A hand-drawn map from the book, with my annotations on it

Wainwright’s map and my own shaky annotations

The idea of glimpsing another person’s experience of the landscape has always been deeply fascinating to me. The way we move through our daily spaces, assigning meaning to the buildings, routes, and land around us - all of it makes up some part of who we are, at any point in our lives.

Through a lot of good fortune, I’ve been able to undertake graduate work in history. After a fair few years of working my way around the medieval, I am preparing to write a Ph.D. dissertation on those same subjects of landscape and human experience. My work focuses on what is today southern Scotland and northern England, in the fifth through eighth centuries - the very beginning of the early Middle Ages. Armed with my own experience in the field, good advice, and a fair amount of reading, I hope to bring the passion for human landscape into my historical scholarship.

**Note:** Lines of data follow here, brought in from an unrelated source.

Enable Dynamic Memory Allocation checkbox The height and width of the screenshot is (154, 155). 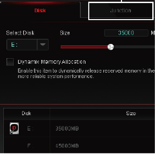coord(10,62)
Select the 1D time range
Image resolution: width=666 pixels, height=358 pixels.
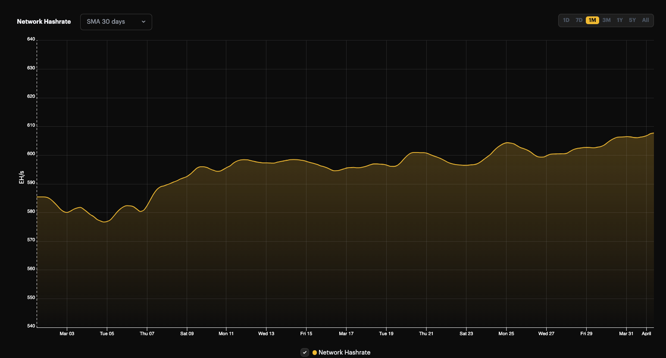tap(566, 20)
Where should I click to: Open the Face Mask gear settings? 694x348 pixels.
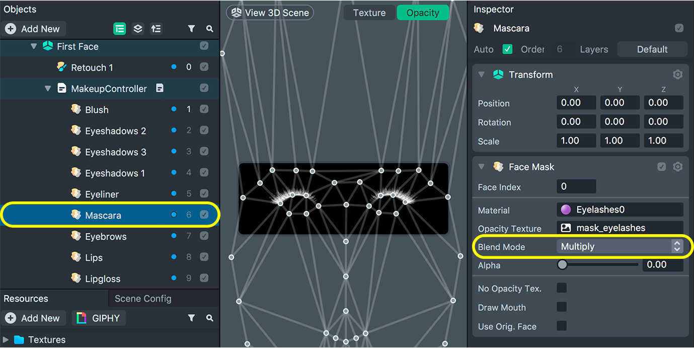click(677, 167)
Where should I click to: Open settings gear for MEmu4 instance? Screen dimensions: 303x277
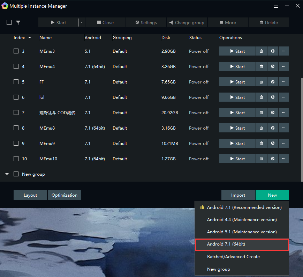pyautogui.click(x=273, y=67)
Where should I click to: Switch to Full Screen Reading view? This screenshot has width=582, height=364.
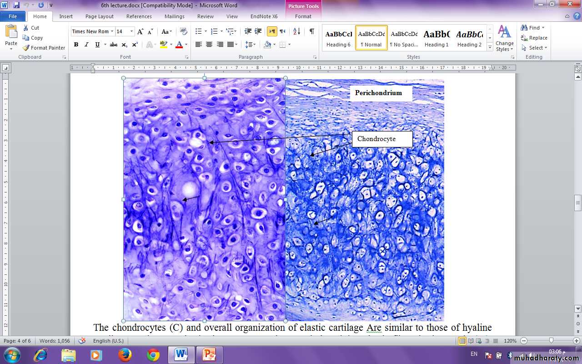pos(471,341)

A stream flows through a gate and stone wall in a valley in the Lake District

One of the many scenic vistas on the hike up Stone Arthur

This Substack will serve a couple of purposes. It will help me iron out a whole lot of ideas on what landscape and memory mean to me. It will force me to write about those ideas in clear and expressive prose. Perhaps most importantly of all, it will hopefully provide a little good reading for some of y’all, who get to come along on virtually on a few of my wanderings.

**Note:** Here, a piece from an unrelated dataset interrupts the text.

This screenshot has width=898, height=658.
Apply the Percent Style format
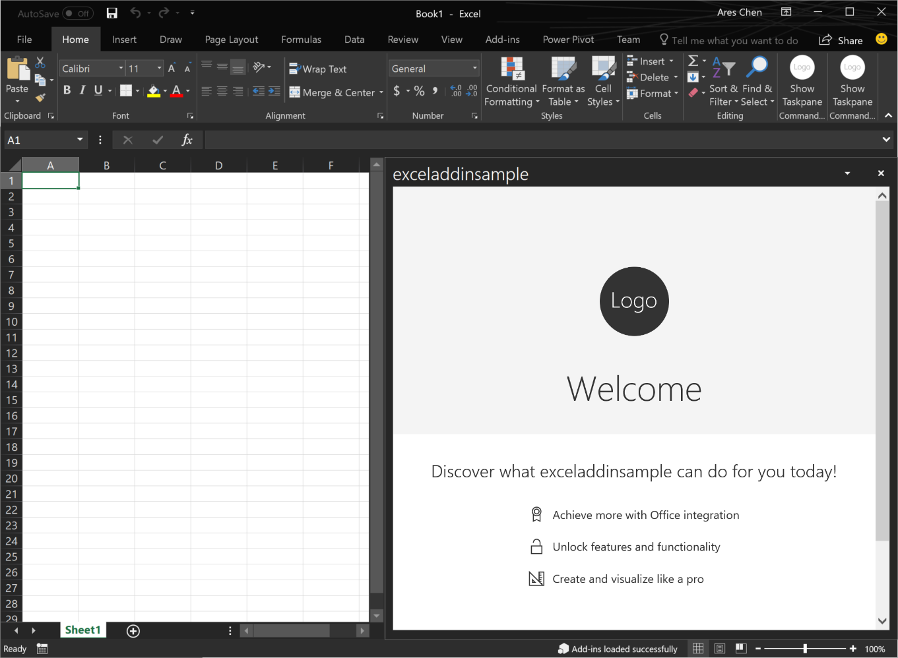(x=419, y=91)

I plan to talk about a lot of things - mapping and space, landscape and the investment of memory, the early Middle Ages (and beyond!), and the joy of a good ramble.

I’ll be publishing one to two posts per month as I can, with each being a sort of word-ramble drawing on bits of research I’m doing alongside memories, pictures, and the sort of experiences that are shaping my thoughts as I go. I’ve been scratching my head for a few weeks, and there’s a few questions I’d love to delve deeper into and share:

  • How do human mobility and movement shape the idea of the core and the periphery? What does it mean to be far from the seat of power, or to be a frontier as opposed to a center?

  • How do the natural and built environments affect the human experience of space?

  • How does memory, real and imagined, intersect with this human experience to form a sense of the past built in the landscape?

  • How can we reconcile these layers of human interaction - through movement, memory, construction and exploitation - with the landscape to better understand the many dimensions of late antique and early medieval frontiers?

If all this sounds interesting to you, welcome aboard, and please do send me reading recommendations, comments, or your own stories about your special landscapes. I look forward to sharing this all with you!

Bibliography, Used and Recommended

  • Wainwright, Alfred. A Pictorial Guide to the Lakeland Fells. Reader’s Edition. Vol. 1: The Eastern Fells. London: Frances Lincoln, 2017.